NSis had been married the year before, an event that I took a full week off of work to help pull off and that my Nparents sent me to her house with a $2,000 check to give her for wedding expenses.  Why send me with that check when they were en route the following day?  Shame, methinks.

And when I finally took a stand, Abusive Father said to me, "I just want you to know that I will NEVER forget the way that you have hurt us all, but I'm going to work on forgiving you."
At least at that point I was able to reply, "I'm not looking for your forgiveness.  Forgiveness is only necessary when a person has done something wrong, which I haven't."

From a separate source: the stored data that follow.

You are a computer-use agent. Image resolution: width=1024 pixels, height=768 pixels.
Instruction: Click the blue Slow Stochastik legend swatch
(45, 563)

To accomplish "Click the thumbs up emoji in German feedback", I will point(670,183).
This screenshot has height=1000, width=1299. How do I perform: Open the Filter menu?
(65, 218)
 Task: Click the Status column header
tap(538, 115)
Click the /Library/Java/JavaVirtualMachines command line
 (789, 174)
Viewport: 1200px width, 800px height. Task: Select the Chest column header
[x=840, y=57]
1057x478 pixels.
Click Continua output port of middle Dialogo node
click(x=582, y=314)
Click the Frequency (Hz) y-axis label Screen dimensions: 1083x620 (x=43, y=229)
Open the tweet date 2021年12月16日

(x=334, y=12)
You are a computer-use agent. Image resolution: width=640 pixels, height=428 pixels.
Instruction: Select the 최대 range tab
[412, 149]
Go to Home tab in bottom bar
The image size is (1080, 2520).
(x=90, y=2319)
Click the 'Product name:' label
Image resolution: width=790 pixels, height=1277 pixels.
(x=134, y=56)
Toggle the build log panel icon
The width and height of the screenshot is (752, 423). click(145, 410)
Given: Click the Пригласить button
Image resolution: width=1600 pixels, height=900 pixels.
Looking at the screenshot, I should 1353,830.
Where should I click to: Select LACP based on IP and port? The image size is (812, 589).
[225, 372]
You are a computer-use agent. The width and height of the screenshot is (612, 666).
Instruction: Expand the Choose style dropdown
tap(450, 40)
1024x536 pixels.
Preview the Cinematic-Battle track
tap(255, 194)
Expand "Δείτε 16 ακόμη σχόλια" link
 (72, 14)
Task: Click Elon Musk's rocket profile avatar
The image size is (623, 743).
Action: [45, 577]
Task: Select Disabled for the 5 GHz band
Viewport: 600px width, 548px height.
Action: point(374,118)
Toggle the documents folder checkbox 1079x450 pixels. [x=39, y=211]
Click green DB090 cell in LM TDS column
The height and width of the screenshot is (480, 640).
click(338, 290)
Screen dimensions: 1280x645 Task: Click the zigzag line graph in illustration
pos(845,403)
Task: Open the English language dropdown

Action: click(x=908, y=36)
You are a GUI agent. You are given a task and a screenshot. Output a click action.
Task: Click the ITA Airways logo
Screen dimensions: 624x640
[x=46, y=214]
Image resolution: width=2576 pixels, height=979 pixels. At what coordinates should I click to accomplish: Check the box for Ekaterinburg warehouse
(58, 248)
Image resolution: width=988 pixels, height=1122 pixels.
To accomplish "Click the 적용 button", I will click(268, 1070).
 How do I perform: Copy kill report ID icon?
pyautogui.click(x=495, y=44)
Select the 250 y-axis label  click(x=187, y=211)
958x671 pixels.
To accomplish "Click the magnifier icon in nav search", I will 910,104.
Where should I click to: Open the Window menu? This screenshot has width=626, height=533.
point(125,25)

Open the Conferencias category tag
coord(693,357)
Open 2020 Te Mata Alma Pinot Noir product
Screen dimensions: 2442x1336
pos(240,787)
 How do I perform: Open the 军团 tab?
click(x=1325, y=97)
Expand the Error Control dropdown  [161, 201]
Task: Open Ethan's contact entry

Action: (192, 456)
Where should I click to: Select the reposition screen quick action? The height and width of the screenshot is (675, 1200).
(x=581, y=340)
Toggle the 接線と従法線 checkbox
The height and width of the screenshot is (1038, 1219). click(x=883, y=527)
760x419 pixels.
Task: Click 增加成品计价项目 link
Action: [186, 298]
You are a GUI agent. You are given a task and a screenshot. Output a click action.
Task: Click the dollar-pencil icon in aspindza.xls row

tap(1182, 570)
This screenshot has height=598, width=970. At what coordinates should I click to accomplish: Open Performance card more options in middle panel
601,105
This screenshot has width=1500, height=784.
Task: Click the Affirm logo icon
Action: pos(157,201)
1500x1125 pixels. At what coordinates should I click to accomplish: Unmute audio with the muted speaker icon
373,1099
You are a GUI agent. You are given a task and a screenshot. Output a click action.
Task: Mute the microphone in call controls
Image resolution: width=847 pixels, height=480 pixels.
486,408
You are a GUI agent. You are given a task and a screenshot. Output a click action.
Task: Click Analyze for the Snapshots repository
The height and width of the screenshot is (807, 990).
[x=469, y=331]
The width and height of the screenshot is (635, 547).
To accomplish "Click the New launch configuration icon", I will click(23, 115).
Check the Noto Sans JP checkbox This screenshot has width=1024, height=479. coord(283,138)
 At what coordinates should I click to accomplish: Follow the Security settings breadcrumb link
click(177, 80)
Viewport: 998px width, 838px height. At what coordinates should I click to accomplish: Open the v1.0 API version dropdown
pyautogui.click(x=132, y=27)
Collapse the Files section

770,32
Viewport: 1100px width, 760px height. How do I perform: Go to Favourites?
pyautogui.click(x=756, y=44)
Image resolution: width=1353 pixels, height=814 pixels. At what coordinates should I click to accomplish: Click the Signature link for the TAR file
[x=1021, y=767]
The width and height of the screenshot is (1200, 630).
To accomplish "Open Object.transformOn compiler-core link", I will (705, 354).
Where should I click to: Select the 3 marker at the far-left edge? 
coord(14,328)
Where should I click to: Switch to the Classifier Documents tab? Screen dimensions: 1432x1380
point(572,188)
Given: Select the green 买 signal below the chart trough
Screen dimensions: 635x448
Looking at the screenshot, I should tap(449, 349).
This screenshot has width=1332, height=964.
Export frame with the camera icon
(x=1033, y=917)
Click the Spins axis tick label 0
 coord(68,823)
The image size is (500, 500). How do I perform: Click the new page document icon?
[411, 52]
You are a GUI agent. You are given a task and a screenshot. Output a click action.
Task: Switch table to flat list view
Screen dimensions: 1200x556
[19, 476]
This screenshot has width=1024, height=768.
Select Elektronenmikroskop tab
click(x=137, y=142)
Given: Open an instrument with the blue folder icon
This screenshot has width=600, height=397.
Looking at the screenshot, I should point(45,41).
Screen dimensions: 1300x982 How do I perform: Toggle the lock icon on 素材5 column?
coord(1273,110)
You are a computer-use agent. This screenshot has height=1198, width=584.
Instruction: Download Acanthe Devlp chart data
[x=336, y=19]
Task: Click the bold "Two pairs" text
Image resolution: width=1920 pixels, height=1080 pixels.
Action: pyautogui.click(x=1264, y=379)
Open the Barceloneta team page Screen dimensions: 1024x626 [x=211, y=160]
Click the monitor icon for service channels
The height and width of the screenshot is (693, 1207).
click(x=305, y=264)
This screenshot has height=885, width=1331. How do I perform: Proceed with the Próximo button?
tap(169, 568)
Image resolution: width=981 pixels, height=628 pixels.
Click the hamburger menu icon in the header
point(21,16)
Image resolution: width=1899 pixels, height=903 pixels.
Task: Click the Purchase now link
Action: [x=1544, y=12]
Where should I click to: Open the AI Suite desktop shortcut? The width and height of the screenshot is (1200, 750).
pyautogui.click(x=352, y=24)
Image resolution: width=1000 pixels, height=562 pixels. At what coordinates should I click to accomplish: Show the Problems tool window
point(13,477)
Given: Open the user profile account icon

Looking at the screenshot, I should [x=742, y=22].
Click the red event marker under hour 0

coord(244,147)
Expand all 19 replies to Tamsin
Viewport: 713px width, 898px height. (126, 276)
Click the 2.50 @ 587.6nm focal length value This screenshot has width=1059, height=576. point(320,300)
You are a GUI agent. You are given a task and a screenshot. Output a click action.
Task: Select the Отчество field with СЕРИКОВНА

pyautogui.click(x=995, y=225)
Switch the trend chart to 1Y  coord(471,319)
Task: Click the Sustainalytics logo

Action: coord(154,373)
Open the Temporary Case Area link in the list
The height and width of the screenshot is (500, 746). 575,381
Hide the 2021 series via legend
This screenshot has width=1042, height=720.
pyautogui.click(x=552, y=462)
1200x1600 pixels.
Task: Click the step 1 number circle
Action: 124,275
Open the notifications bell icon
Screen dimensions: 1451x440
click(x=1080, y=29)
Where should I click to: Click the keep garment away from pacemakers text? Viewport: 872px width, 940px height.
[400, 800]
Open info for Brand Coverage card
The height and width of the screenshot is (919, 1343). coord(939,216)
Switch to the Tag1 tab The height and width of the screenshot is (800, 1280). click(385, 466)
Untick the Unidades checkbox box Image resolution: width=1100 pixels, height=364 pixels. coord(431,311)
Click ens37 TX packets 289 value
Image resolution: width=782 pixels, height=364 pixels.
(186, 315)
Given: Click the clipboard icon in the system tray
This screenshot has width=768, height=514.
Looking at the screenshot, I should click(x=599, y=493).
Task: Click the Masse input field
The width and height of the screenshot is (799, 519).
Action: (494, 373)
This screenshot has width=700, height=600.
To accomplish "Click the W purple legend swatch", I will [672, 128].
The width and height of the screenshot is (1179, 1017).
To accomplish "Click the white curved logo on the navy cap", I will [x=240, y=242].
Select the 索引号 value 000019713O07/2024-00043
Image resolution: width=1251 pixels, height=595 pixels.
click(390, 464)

Shame is a weapon.  Shame kills.

So, how to counteract it?
I know of only one way.
Tell the truth, always.
Tell it loudly and stick by it.
Drag the dirty secrets out into the light, kicking and screaming, and blast them with the brightest sun you can stand.
Ever notice how you don't have a shadow at noon?

And now, they've popped back up again.  They think they'll be able to use their Weapons of Shame to sway the DD's to their 'side.'  I'm ready, you abusive fucks.  Bring it on.



  1. Shame and guilt go hand in hand. Tell the truth and you're a liar. Continue to tell your truth and you're a nut case. Keep right on telling your truth and they come gunning for a replacement.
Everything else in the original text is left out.